If you scan an opponent with Libra, enough times, you will know all their weaknesses, skills, state changes, etc. I don't know about you, but I can't remember all that. You can press R1 to bring up the sheet, but why would you. After you fully discern their abilities, the computer changes its behavior. Rather than trying to find the enemies weakness by testing spells and abilities, they use the appropriate ones to take them down efficiently. Not only that, but they will do so during a state change.

Later in the game you will fight a Vetala. Initially, the C'ieth is impervious to just about everything but a particular attack. After a scan, the computer will wait 'til it puts up a shield, provided your role is Ravager, and then chain its weakness mid-state to the point of stagger, where they will then change their behavior again to physical upon clearing the threshold. The A.I. is smart. Some of the best I've seen. It puts just about every game to shame in terms of programming. Whoever, made that system... Wow, damn. That's all I can say. I'd have loved to work on that beast. It's sad too, because despite Auto getting a bad rep, it actually complements the latter half of the game quite well. Sad, sad, day. I hope that programmer gets some credit.
Heisenberg  +   1589d ago
I agree, I had the same feelings. I was never excited to play it, I kept wishing the game would surprise me and I'd get to explore a town or engage in a discourse with a NPC, or really do anything but running down hallways. What made certain previous FF's so magical (among other things) was the illusion that you were free to roam the world and complete the journey the way you please as long as you did what you needed to do. They gave the player a lot of credit, and let you discover things for yourself... And chances are you'd finish the game and there'd be a million secrets and robust sidequests you missed, just waiting to be discovered the next time around. XIII just hits you over the head with a line from point A to point B, and ridiculously childish dialogue that truly frustrates (if I hear that åss clown call himself a hero and pump his fist one more time). At no point during XIII did I feel like I was immersed in a world, I felt like I was playing a very uninspired, cheesy game, with a dated style.

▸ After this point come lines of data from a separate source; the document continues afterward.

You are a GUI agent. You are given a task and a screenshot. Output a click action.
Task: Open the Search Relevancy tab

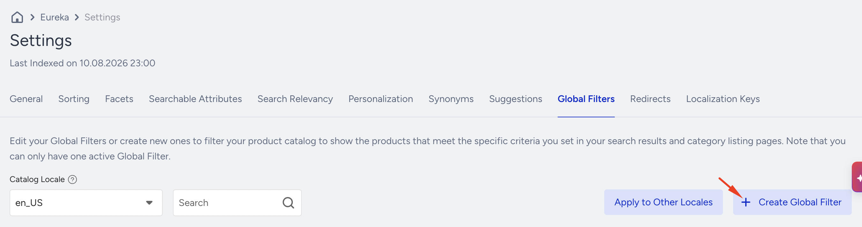(x=295, y=99)
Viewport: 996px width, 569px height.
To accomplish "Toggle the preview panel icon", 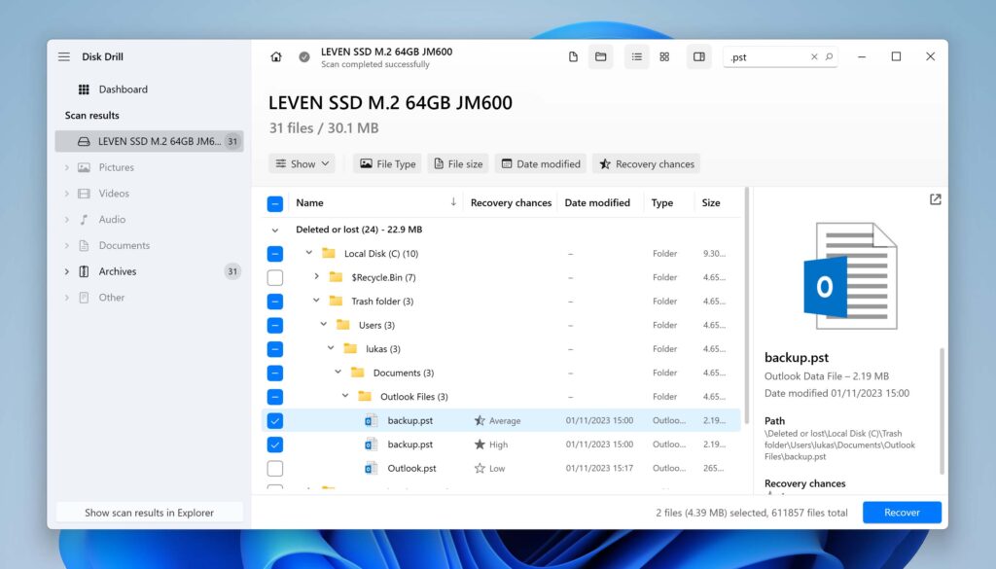I will pyautogui.click(x=698, y=56).
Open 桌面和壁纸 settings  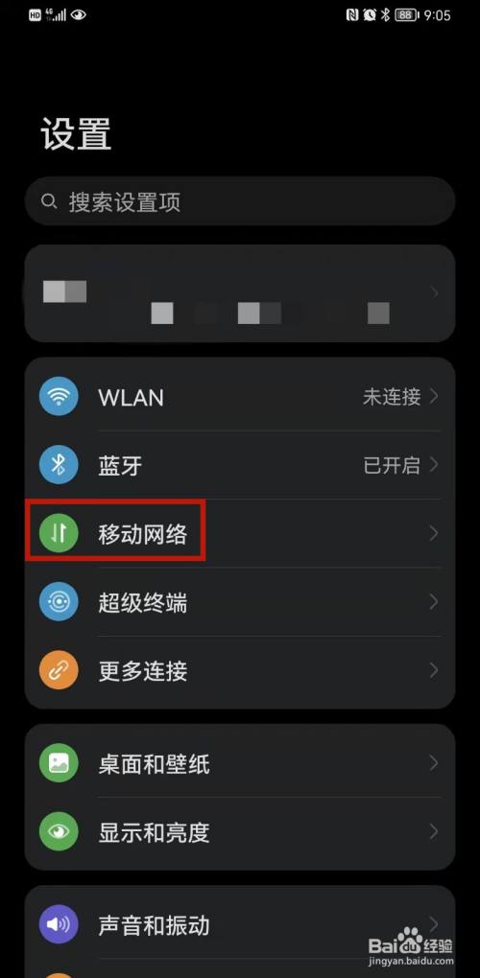[240, 763]
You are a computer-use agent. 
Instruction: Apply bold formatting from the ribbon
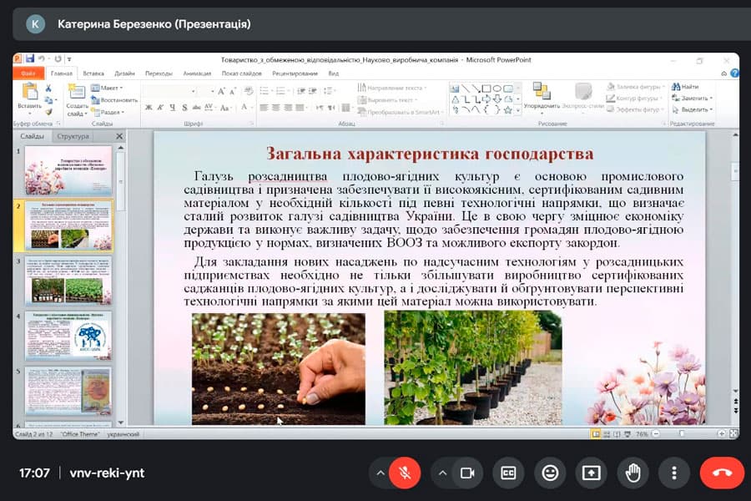(x=147, y=106)
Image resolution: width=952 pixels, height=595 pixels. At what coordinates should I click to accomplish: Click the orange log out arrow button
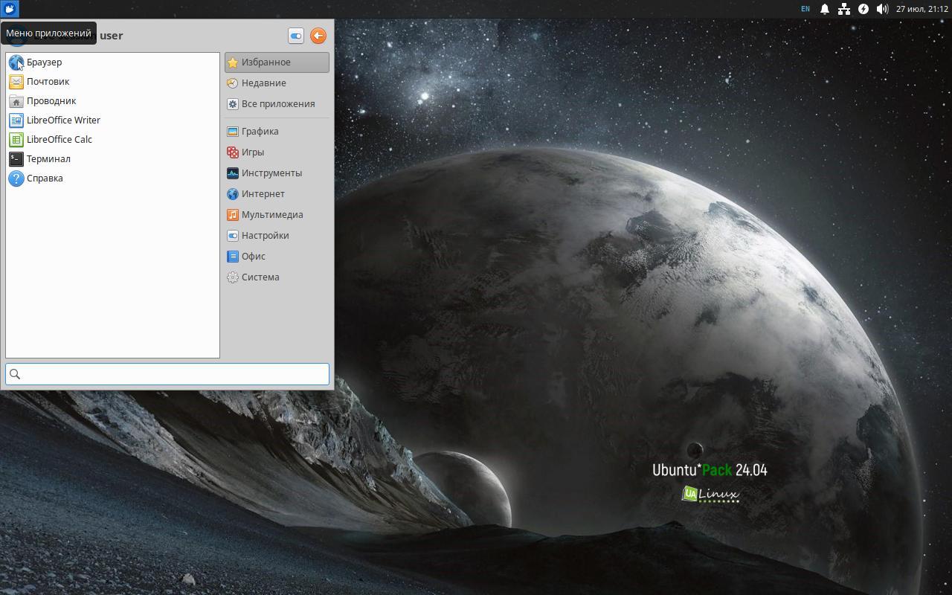318,36
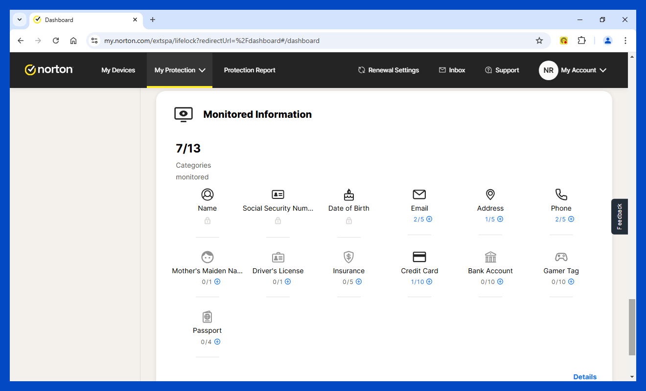
Task: Click the Gamer Tag controller icon
Action: [x=561, y=257]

Forget having a Gold Saucer like experience in XIII. Forget exploring a massive place like Balamb Garden. No towns? I mean come on, how can SE be so out of touch with what their fanbase wants? Man... this just depresses me talking about it, I fear the old style is gone for good, but hopefully someone will see that there's a demand out there and take advantage of the disappointed FF fans by picking up where SquareSoft left off. Anyway this has got me feelin Nostalgic... I'm going to go pound some FFVII.
hamoor  +   1589d ago
good write
ffxiii is not like the previous ff games that i knew and love
i don't mind linearity and to be honest all ff games are linear(well except ffxii)
but ffxiii felt like walking,fighting some enemies,and more walking
and the first couple hours of the game is the worst part of the whole game
i have to admit that it got better after TEN HOURS OF GAMEPLAY but nothing special to be honest
seriously i can name 10 jrpg games this gen that are better than ffxiii i mean
HOW IN THE WORLDS AN JRPG GAME WITHOUT TOWNS???

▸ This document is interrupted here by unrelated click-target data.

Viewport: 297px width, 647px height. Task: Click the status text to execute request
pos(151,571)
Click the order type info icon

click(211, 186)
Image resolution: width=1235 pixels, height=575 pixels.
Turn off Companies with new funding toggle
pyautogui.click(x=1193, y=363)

even the victory fanfare is not the same
but in the end of the day ffxiii is not bad actually,but nothing special
SaiyanFury  +   1588d ago
I'd largely agree with the post. Play a game because you think it's fun, not because you feel obligated to. I followed FF13 since it was announced and the more I heard, the more I felt disinterested. No towns, no NPCs, no EXP, no real magic, completely linear and little exploration. Now you can make a JRPG without a couple of those things, but how the hell can you make an RPG with NONE of the above? Pardon me now, I'm going back to Star Ocean 4, which has towns, NPCs, EXP, magic (symbology), an open exploration characteristic. And on PS3, Japanese dialogue.
Bolts  +   1587d ago
The characters suck
I would be able to tough out the boring linear gameplay and lack of the RPG elements if it weren't for the repulsively emo and annoying characters. The though of being stuck in this narrow hallway of a game with pathetic and whiny characters like Hope and Snow for hours on end just make me wanna throw up in my mouth.